To bridge theory and practice, the talk explores a key mathematical ingredient of scaling in tandem with scaling theory: the numerical solution algorithms commonly employed in deep learning, spanning domains from vision to language models. We unify these algorithms under a common master template, making their foundational principles transparent. In doing so, we reveal the interplay between adaptation to smoothness structures via online learning and the exploitation of optimization geometry through non-Euclidean norms. Our exposition moves beyond simply building larger models–it emphasizes strategic scaling, offering insights that promise to advance the field while economizing on resources.
Volkan Cevher received the B.Sc. (valedictorian) in electrical engineering from Bilkent University in Ankara, Turkey, in 1999 and the Ph.D. in electrical and computer engineering from the Georgia Institute of Technology in Atlanta, GA in 2005. He was a Research Scientist with the University of Maryland, College Park from 2006-2007 and also with Rice University in Houston, TX, from 2008-2009. Currently, he is an Associate Professor at the Swiss Federal Institute of Technology Lausanne and a Faculty Fellow in the Electrical and Computer Engineering Department at Rice University. His research interests include machine learning, signal processing theory, optimization theory and methods, and information theory. Dr.

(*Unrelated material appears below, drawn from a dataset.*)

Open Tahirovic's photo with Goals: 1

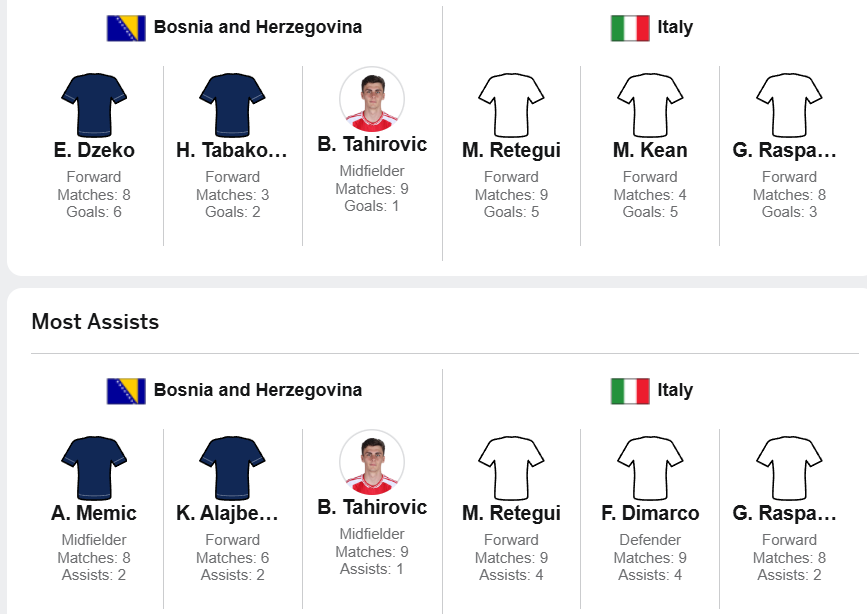(372, 99)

Cevher is an ELLIS fellow and was the recipient of the Google Faculty Research award in 2018, the IEEE Signal Processing Society Best Paper Award in 2016, a Best Paper Award at CAMSAP in 2015, a Best Paper Award at SPARS in 2009, and an ERC CG in 2016 as well as an ERC StG in 2011.

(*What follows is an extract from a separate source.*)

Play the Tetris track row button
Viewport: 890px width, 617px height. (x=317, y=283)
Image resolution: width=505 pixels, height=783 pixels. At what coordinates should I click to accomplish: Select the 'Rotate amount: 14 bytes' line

High-dimensional Optimization with Applications to Compute-Optimal Neural Scaling Laws
Courtney Paquette (McGill University)
Given the massive scale of modern ML models, we now only get a single shot to train them effectively. This restricts our ability to test multiple architectures and hyper-parameter configurations. Instead, we need to understand how these models scale, allowing us to experiment with smaller problems and then apply those insights to larger-scale models. In this talk, I will present a framework for analyzing scaling laws in stochastic learning algorithms using a power-law random features model (PLRF), leveraging high-dimensional probability and random matrix theory. I will then use this scaling law to address the compute-optimal question: How should we choose model size and hyper-parameters to achieve the best possible performance in the most compute-efficient manner? Then using this PLRF model, I will devise a new momentum-based algorithm that (provably) improves the scaling law exponent. Finally, I will present some numerical experiments on LSTMs that show how this new stochastic algorithm can be applied to real data to improve the compute-optimal exponent.

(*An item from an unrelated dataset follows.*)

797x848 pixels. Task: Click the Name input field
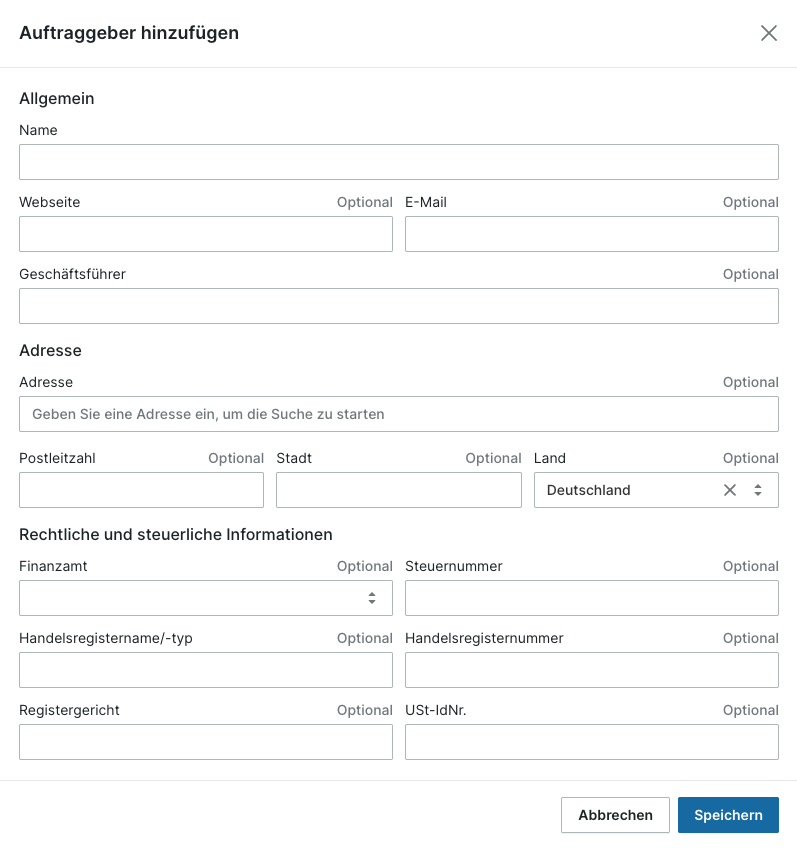point(399,162)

Courtney Paquette is an assistant professor at McGill University in the Mathematics and Statistics department, a CIFAR AI Chair (MILA), and an active member of the Montreal Machine Learning Optimization Group (MTL MLOpt) at MILA. Her research broadly focuses on designing and analyzing algorithms for large-scale optimization problems, motivated by applications in data science, and using techniques that draw from a variety of fields, including probability, complexity theory, and convex and nonsmooth analysis. Dr. Paquette is a lead organizer of the OPT-ML Workshop at NeurIPS since 2020, and a lead organizer (and original creator) of the High-dimensional Learning Dynamics (HiLD) Workshop at ICML.